Further labs revealed low total T3 (30 ng/dL); high T3 resin reuptake (49%); low total T4 (3.94 ng/dL); normal free T4 (0.97 ng/dL) and low TSH (0.22 uIU/mL). Growth hormone was within normal range (5.0 ng/mL) and IGF-I was low (75 ng/mL; Z-score of -1.3). An MRI revealed a slightly enlarged protuberant pituitary gland, but no identified mass lesion.

After being started on cortisone 25 mg in the morning and 12.5 mg at bedtime, as well as levothyroxine 25 mcg daily, the patient’s fatigue and edema improved significantly, according to the abstract.

In this case, severe hypopituitarism occurred from interference between THC, the psychoactive ingredient in marijuana which has the ability to alter neural transmitters in the hypothalamus, and hypothalamic function.

Additionally, studies show that marijuana impairs the release of gonadotropin-releasing hormone (GnRh), resulting in reduced production of testosterone.
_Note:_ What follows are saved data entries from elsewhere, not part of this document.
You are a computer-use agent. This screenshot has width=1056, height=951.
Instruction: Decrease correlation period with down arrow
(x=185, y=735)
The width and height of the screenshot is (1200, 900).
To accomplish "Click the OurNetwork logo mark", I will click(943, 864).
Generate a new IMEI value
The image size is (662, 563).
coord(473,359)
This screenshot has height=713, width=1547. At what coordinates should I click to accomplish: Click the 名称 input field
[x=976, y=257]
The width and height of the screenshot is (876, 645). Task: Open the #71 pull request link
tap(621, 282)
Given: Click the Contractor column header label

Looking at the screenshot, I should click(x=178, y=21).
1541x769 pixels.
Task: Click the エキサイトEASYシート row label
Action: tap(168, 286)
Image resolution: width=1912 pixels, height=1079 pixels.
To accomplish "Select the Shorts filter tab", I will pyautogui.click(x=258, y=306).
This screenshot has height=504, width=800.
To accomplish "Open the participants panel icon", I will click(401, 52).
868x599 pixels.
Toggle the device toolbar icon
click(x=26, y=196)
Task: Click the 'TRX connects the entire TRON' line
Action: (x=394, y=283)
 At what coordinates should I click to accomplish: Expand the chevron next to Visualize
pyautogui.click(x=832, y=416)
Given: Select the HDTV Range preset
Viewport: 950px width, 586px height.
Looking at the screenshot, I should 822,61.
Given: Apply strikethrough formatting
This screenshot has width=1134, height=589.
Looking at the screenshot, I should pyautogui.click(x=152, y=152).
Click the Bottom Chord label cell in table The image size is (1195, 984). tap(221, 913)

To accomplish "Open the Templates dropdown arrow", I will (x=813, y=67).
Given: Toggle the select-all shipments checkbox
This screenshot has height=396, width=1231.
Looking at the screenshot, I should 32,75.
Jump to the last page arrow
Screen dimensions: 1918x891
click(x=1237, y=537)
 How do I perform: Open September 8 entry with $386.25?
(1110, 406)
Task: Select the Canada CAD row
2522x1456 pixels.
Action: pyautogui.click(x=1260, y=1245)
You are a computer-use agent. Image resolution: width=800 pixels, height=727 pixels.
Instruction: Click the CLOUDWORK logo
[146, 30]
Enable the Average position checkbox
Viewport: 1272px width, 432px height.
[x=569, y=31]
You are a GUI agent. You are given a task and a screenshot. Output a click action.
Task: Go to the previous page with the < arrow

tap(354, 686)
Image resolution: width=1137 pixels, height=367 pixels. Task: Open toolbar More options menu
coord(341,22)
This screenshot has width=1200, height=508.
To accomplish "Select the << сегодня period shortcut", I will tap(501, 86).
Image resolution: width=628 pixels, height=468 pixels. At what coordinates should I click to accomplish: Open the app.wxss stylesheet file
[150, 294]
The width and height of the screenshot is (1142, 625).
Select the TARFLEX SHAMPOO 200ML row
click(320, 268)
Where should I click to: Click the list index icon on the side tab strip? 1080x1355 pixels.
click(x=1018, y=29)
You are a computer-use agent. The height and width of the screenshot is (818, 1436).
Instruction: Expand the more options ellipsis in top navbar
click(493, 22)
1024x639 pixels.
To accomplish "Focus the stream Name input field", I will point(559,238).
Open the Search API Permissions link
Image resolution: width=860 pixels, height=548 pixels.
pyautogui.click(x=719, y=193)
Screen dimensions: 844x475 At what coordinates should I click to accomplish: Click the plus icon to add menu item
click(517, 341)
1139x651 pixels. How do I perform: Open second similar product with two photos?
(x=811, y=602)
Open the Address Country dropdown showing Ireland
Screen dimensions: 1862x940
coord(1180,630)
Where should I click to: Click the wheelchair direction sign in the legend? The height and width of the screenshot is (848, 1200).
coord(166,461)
Other symptoms seen with prolonged use include cognitive decline in school children and older people, according to Pinsker. “The public will become more attuned to looking for these things. We’re going to have what we call a surveillance bias and we’re going to start discovering that it’s a lot higher than we gave it credit for, both because of increased use and because we’re going to be looking for it.”

The authors conclude that, as many states consider the legalization of marijuana, more study should be conducted with regard to the effects of chronic use of the drug on the endocrine system.

“Of course this is one case report, but I think it should alert further research that needs to be done, “ said Pinsker. “Something prospectively should be done to map this out more scientifically, but this would be difficult in what, to-date, has been an illegal substance.”

For more information:

Pinsker R. Abstract #825. Presented at: the AACE Annual Scientific and Clinical Congress; May 1-5, 2013; Phoenix.

Disclosure: The authors report no relevant financial disclosures.